From the first line to the last, transcribe the data exactly and skip the pictures.

Saved entries
╭──

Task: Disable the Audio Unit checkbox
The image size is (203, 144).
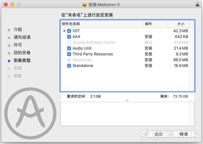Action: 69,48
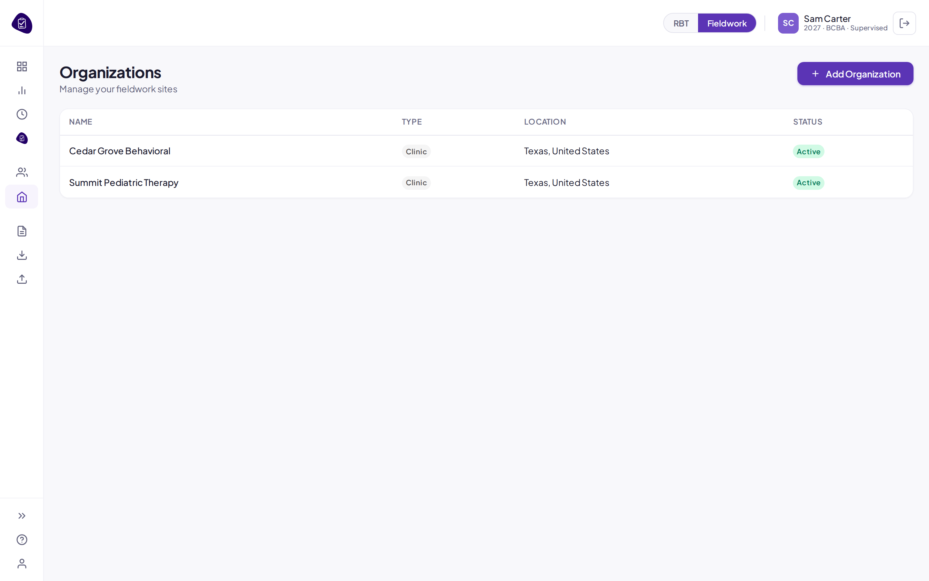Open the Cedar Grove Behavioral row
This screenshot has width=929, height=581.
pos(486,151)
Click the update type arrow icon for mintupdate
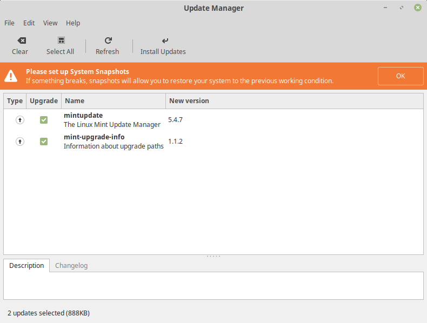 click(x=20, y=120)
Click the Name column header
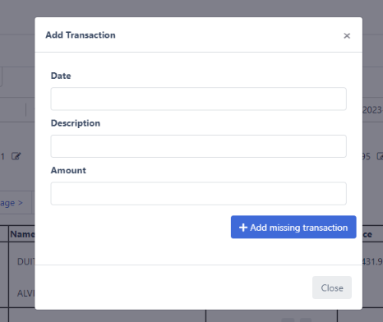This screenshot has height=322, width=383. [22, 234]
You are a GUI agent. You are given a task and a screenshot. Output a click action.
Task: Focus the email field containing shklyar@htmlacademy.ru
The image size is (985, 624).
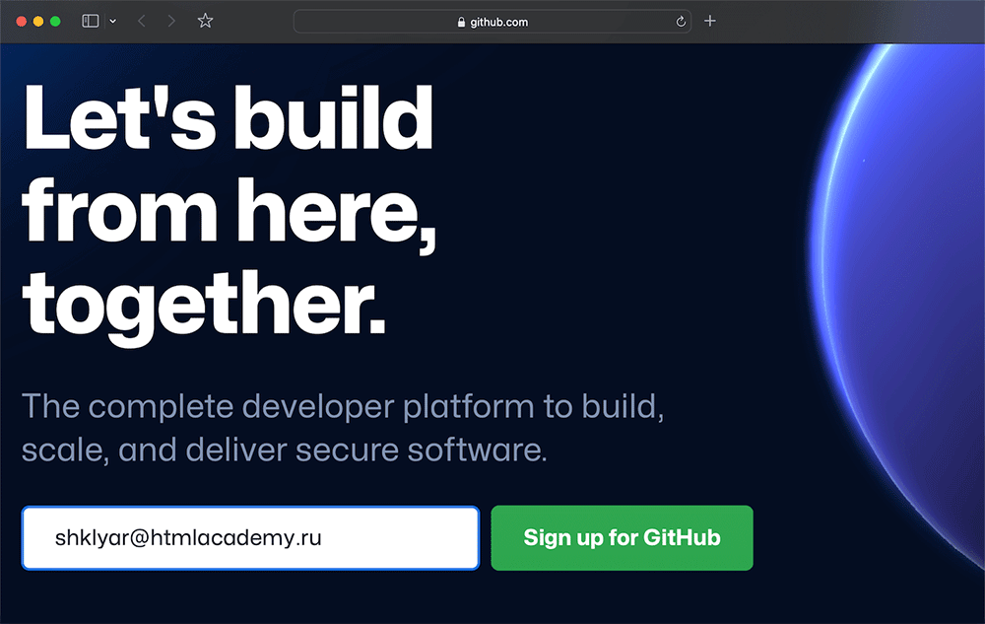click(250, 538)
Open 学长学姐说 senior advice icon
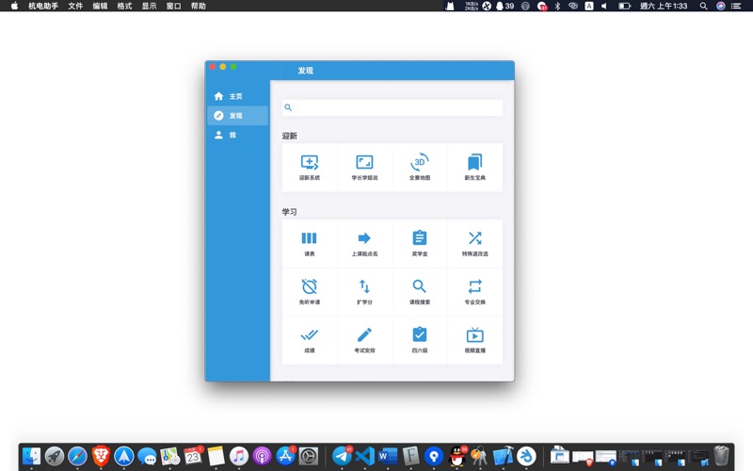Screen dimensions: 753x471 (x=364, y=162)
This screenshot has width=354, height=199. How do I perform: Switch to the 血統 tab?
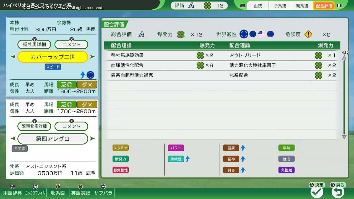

╰──

■ The answer ■
Task: Disable the Audio Unit checkbox
The image size is (203, 144).
Action: 69,48
Open the Cedar Grove Behavioral row
This screenshot has width=929, height=581.
pos(486,151)
Click the update type arrow icon for mintupdate
 click(x=20, y=120)
Click the Name column header
This screenshot has height=322, width=383. [22, 234]
You are a GUI agent. You are given a task and a screenshot. Output a click action.
Task: Focus the email field containing shklyar@htmlacademy.ru
The image size is (985, 624).
click(250, 538)
Open 学长学姐说 senior advice icon
Screen dimensions: 753x471 (x=364, y=162)
This screenshot has width=354, height=199. How do I perform: Switch to the 血統 tab?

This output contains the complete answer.